[Task instructions] Rewrite the items below as a numbered list, skipping any blank lines and leaving out the pictures.

[Data shown]
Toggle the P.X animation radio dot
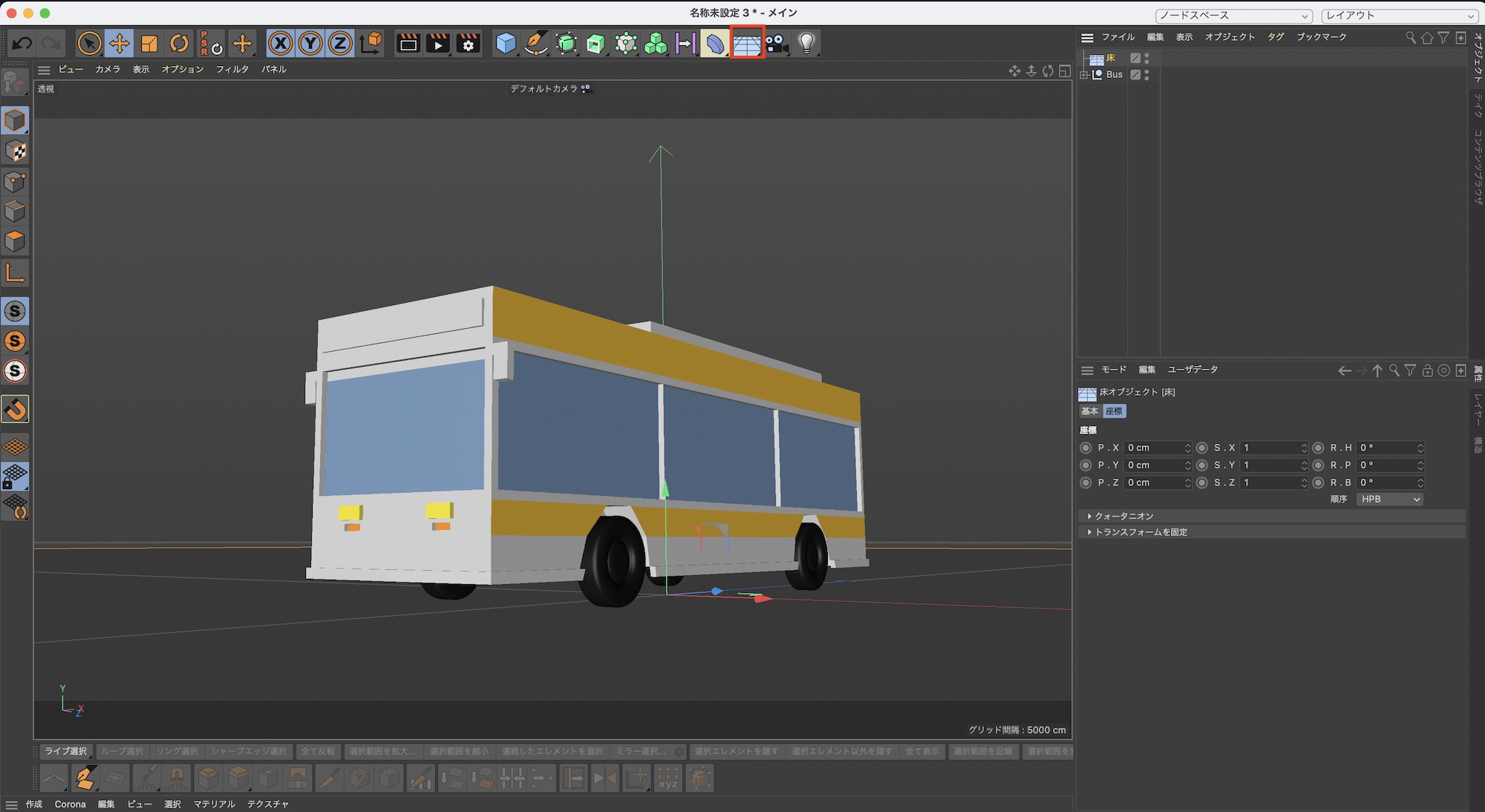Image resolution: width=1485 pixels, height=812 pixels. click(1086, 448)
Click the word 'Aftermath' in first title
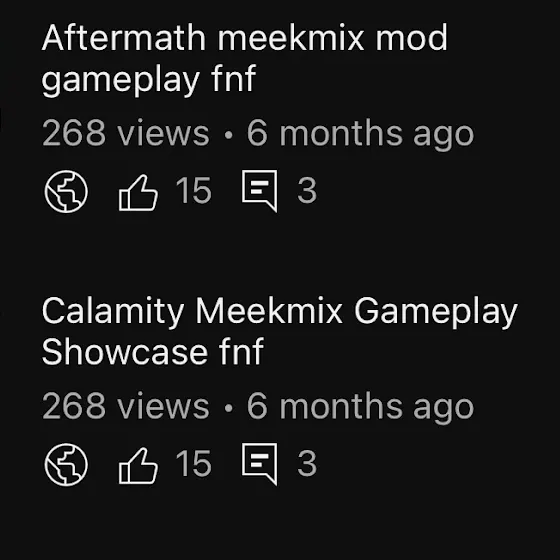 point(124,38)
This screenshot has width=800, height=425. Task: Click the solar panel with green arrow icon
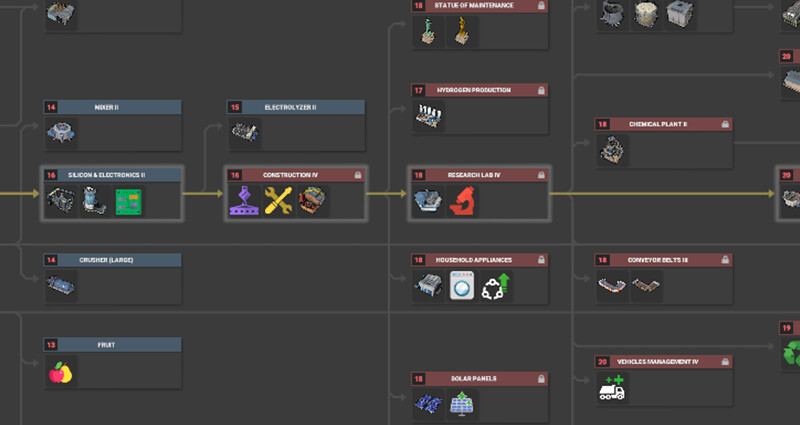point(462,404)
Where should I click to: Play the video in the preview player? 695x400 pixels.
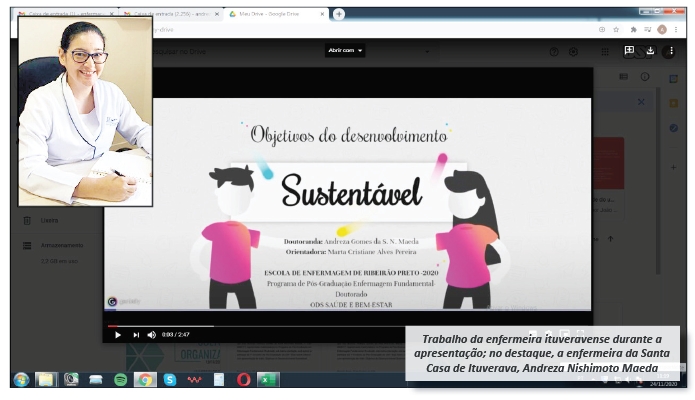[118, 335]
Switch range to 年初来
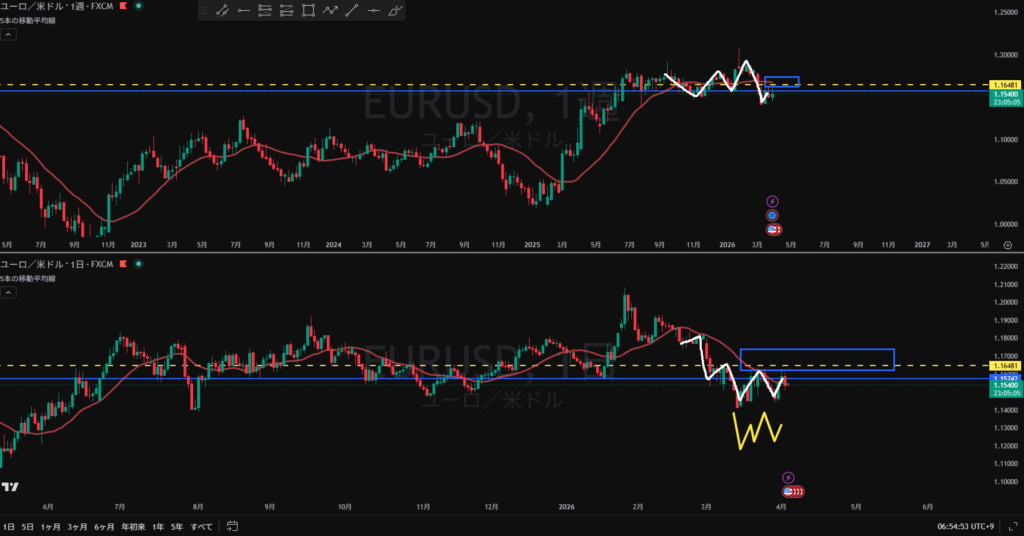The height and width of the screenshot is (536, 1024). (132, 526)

[Full response]
1. Toggle the P.X animation radio dot
2. Image resolution: width=1485 pixels, height=812 pixels. click(1086, 448)
3. Click the word 'Aftermath' in first title
4.  point(124,38)
5. This screenshot has width=800, height=425. Task: Click the solar panel with green arrow icon
6. point(462,404)
7. Where should I click to: Play the video in the preview player? 695x400 pixels.
8. [118, 335]
9. Switch range to 年初来
10. The height and width of the screenshot is (536, 1024). (132, 526)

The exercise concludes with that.